= WORK REQUIRED =
Reproduce word for word the part of the debt collection article from "Such practices have" to "questioning a suspect.".

= PAGE TEXT =
# # # #

Collecting debts is an onerous and difficult task and many debt collectors have developed various “tricks of the trade” to both determine assets that a debtor may possess and to convince a debtor to make payment.  Some of these methods are perfectly legitimate, such as asset searches and warnings about the effect on a credit record that will ensue due to non-payment.

But, as with most professionals, there are always those that go too far. Debt collectors who intimidate by inappropriate threats, or seek to determine the location of assets by trickery, face both State and Federal law that prohibits and often punishes such activities.

A particularly vicious method to discover assets known to this writer involved the debt collector on the telephone indicating that a relative of the debtor was in the emergency room at the moment, that the caller was the admitting nurse, and that they needed to know the location of the bank account and amount in it before they could admit the relative.  Another old trick was to call, state that the caller was a garage towing the car of a teenage son or daughter, and the car would be impounded immediately if proof of ability to pay was not provided over the telephone and asking for banking information, etc.

Such practices have led to increasingly stringent State and Federal restrictions on such debt collection tactics and the topic of this article involves the Federal duty to disclose information to the debtor imposed upon the debt collector, at times known as the “Mini-Miranda Warning,” named after the famous obligation imposed upon police when questioning a suspect.

 

The Basic Law:

The first notice from the debt collector to the debtor must include a warning known as the "Mini-Miranda Warning," which must state that the communication is from a debt collector and that any information obtained may be used to collect the debt. Except for pleadings associated with a legal action, all subsequent communication from the debt collector must also include this warning.

# # # #

= STORED RECORDS =
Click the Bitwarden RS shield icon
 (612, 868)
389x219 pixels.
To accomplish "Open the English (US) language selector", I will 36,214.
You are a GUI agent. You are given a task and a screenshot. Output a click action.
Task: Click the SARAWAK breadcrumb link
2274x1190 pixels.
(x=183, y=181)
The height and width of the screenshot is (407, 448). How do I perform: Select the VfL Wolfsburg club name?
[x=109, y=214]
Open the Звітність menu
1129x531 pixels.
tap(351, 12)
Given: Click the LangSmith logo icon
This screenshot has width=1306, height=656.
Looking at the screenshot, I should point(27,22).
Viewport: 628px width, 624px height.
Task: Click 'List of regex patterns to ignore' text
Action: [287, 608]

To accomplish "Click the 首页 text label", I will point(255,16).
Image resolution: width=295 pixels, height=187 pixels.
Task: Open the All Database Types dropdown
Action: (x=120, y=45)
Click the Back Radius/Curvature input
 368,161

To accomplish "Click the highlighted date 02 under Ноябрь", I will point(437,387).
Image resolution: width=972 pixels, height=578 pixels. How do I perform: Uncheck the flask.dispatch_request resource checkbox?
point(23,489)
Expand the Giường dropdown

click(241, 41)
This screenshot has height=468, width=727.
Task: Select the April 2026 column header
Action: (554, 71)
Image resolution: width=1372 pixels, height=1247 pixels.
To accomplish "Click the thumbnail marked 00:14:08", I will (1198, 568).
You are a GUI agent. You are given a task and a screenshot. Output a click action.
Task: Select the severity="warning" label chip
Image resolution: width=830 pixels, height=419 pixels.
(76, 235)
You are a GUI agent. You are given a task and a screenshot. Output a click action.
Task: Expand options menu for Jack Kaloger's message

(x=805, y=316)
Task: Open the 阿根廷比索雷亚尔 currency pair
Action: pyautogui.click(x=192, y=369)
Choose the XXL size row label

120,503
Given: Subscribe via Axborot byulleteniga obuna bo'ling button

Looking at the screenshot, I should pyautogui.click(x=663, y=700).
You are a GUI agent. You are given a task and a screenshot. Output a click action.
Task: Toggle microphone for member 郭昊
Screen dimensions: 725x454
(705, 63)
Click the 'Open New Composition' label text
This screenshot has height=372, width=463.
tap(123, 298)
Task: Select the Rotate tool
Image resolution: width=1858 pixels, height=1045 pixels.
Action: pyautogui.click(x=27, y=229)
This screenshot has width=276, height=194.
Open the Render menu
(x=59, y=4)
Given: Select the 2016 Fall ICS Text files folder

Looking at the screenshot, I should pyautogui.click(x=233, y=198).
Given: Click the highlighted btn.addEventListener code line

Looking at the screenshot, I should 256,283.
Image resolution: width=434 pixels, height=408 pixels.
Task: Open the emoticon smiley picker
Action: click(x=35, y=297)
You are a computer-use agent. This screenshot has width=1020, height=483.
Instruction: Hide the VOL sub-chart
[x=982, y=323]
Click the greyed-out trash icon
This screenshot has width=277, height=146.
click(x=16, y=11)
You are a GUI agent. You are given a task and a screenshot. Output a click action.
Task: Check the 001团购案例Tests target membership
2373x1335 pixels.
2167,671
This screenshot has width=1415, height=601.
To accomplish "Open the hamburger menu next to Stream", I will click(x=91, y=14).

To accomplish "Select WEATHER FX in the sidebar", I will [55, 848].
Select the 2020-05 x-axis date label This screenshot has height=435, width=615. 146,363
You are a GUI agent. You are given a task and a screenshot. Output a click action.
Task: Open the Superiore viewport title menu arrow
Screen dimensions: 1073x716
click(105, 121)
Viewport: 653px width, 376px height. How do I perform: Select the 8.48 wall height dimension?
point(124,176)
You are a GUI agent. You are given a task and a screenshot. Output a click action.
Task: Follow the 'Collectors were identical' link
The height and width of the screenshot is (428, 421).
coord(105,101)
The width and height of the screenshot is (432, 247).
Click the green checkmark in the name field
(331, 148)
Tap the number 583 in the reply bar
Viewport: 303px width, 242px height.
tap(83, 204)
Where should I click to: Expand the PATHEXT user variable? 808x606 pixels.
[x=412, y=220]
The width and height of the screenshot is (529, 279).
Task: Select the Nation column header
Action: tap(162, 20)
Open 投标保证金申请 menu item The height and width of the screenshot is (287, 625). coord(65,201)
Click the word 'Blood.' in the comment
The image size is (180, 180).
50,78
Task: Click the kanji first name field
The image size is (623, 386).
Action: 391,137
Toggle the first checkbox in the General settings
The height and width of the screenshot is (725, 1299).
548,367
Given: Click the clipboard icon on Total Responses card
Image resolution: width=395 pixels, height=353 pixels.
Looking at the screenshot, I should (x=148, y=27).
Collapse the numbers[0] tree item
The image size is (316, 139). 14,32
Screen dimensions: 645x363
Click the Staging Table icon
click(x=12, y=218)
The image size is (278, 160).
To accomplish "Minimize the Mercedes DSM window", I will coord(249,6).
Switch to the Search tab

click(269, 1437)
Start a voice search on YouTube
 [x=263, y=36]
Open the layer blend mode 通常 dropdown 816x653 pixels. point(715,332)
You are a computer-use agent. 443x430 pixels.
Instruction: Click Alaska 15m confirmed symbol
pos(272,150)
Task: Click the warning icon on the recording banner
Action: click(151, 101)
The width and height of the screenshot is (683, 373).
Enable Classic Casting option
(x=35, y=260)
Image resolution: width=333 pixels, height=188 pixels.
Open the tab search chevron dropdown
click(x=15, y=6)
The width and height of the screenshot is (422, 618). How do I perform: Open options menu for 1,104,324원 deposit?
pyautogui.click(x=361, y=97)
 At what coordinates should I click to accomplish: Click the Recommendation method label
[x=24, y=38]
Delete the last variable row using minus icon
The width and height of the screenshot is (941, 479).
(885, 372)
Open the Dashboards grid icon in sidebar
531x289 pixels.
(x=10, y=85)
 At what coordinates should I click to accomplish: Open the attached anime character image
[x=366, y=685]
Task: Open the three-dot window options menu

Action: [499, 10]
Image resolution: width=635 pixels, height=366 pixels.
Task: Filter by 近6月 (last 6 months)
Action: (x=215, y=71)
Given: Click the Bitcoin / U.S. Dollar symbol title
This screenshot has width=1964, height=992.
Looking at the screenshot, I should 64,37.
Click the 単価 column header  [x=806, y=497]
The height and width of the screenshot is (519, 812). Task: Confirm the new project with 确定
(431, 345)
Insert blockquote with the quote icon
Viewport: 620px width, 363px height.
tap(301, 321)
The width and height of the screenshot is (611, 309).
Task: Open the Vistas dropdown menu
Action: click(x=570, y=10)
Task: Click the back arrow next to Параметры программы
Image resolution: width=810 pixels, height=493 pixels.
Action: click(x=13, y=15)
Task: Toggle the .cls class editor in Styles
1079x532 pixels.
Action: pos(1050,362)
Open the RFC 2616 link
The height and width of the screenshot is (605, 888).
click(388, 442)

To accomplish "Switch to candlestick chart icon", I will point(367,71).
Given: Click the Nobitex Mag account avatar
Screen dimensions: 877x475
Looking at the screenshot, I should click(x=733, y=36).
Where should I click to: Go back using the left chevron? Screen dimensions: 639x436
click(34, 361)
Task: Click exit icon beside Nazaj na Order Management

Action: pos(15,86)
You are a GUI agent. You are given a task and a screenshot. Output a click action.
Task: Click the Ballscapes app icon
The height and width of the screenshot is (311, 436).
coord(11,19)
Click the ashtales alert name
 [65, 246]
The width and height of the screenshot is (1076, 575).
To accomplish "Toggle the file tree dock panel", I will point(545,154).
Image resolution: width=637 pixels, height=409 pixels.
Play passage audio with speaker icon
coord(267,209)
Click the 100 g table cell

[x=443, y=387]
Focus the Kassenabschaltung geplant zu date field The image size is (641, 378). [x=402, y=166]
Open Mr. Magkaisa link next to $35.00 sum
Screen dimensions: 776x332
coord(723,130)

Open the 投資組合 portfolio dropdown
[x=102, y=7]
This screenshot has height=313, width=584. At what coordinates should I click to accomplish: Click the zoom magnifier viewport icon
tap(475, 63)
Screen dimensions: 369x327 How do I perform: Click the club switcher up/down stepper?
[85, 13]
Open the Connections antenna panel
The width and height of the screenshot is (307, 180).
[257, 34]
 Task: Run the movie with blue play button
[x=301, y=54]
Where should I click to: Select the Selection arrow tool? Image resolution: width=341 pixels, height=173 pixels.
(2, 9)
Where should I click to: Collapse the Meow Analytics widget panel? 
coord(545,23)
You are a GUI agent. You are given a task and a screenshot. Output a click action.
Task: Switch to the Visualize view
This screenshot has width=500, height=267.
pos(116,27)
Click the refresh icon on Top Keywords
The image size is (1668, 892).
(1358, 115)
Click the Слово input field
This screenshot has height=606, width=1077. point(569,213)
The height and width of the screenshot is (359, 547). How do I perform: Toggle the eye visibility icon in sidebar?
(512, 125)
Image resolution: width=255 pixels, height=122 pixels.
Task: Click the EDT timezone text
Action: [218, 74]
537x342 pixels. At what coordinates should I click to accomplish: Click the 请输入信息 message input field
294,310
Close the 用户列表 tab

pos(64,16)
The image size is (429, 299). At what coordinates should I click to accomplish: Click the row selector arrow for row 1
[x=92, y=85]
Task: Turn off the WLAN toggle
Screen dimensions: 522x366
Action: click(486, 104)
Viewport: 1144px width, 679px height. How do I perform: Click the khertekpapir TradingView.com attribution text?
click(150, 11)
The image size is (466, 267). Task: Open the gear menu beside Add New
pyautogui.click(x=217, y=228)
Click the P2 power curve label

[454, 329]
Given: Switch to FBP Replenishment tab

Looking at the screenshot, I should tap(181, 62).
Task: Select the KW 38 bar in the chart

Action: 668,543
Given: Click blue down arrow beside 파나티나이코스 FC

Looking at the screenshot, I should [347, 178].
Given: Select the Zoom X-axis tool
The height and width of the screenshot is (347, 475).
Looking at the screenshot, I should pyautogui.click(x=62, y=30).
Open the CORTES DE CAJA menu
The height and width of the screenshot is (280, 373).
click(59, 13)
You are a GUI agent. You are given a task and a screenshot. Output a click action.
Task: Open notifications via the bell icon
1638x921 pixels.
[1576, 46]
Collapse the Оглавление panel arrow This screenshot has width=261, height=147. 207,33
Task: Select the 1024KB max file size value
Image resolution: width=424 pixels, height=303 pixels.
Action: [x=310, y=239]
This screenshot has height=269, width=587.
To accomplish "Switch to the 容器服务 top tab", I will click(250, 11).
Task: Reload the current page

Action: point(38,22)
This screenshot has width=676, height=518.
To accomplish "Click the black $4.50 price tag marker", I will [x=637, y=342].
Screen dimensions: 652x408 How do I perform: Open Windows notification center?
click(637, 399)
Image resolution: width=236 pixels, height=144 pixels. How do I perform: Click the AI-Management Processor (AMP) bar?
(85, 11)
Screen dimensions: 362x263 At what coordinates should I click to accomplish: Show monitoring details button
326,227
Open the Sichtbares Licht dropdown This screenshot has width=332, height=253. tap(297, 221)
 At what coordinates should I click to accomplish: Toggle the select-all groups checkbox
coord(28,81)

# # # #

= EXERCISE RESPONSE =
Such practices have led to increasingly stringent State and Federal restrictions on such debt collection tactics and the topic of this article involves the Federal duty to disclose information to the debtor imposed upon the debt collector, at times known as the “Mini-Miranda Warning,” named after the famous obligation imposed upon police when questioning a suspect.